## Given task
Can you quote the interview on advertising effectiveness word for word, from "- A goal that’s" to "idea to life."?

## Extracted text
As part of this partnership, we'll be interviewing some of the advertising industry's brightest minds and most revered leaders on the meaning of effectiveness in 2021, the advertising awards landscape of the future, and just about anything and everything that might come up along the way. In this interview, we speak with Tahaab Rais, President - SLC and Regional Head of Strategy & Truth Central at FP7/McCann Worldgroup MENAT.
 
 

LBB> What does "effectiveness" in advertising mean to you? 


Tahaab Rais> Effectiveness, in our industry, in my books, is quite simply the impact of creativity. As a fan of tinkering around creating models of thinking, I’ve deconstructed effectiveness and creativity campaigns over the past 20 years and remodelled them into 25 archetypes. And across those archetypes, I’ve noticed there are some common ingredients: 

- A problem that demands creativity and is enviable (“wish I could have the chance to solve that”). 
- A human truth that resonates and is surprising. 
- A goal that’s transformational for the brand in the category and/or the culture. 
- An idea that moves people and is enviable too (“wish I’d done that; I’d have done that better!”). 
- A great team effort to bring an idea to life. 
- Execution at scale, following a well-defined, data-driven mapping. 
- Results that matter - demonstrating impact on people, showing influence on culture, key brand attributes and on commercial growth. 

LBB> How has the definition and measure of effectiveness changed over the years? 


Tahaab> What makes creativity effective hasn’t changed and shouldn’t change, despite new emerging platforms coming up with all sorts of new things to measure. As an industry, effectiveness has always been about and should always be about the “impact metrics” i.e. creativity that positively impacts people, culture, the brand and the business. 

It’s the specific measures under those metrics that have evolved - with more platforms that content is being created for, more platforms where the content earns organic expansion and the increasing ability for us to monitor and measure the consumer journey more accurately with improved tracking technologies. 

LBB> An IPA report suggested that award-winning work is becoming less effective. Why do you think that is?

Some records:

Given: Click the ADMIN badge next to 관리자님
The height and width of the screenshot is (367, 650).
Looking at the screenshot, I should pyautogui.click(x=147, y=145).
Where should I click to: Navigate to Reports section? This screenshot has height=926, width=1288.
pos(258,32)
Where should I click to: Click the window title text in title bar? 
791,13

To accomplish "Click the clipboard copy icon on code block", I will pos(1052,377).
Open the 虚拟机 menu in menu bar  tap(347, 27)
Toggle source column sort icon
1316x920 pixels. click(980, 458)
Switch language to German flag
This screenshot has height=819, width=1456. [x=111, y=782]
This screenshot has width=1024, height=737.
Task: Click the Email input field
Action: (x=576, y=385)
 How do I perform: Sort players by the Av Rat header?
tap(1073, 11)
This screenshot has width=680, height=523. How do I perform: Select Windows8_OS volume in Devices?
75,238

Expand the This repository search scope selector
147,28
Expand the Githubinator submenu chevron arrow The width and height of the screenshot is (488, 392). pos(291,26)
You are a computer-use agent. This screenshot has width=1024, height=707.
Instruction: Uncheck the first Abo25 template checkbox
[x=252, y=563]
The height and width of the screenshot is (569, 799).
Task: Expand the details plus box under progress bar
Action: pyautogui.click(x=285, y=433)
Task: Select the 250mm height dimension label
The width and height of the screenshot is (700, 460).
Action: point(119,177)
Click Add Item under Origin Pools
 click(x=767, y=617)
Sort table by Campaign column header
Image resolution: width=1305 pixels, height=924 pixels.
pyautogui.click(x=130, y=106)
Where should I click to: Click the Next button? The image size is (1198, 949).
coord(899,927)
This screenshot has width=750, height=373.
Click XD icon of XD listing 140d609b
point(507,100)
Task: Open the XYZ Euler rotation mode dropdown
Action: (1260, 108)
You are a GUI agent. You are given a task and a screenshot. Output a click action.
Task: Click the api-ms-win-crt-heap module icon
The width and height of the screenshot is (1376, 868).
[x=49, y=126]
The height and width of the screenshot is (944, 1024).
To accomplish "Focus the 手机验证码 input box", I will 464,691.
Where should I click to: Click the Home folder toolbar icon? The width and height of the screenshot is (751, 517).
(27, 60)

## Task answer
- A goal that’s transformational for the brand in the category and/or the culture. 
- An idea that moves people and is enviable too (“wish I’d done that; I’d have done that better!”). 
- A great team effort to bring an idea to life.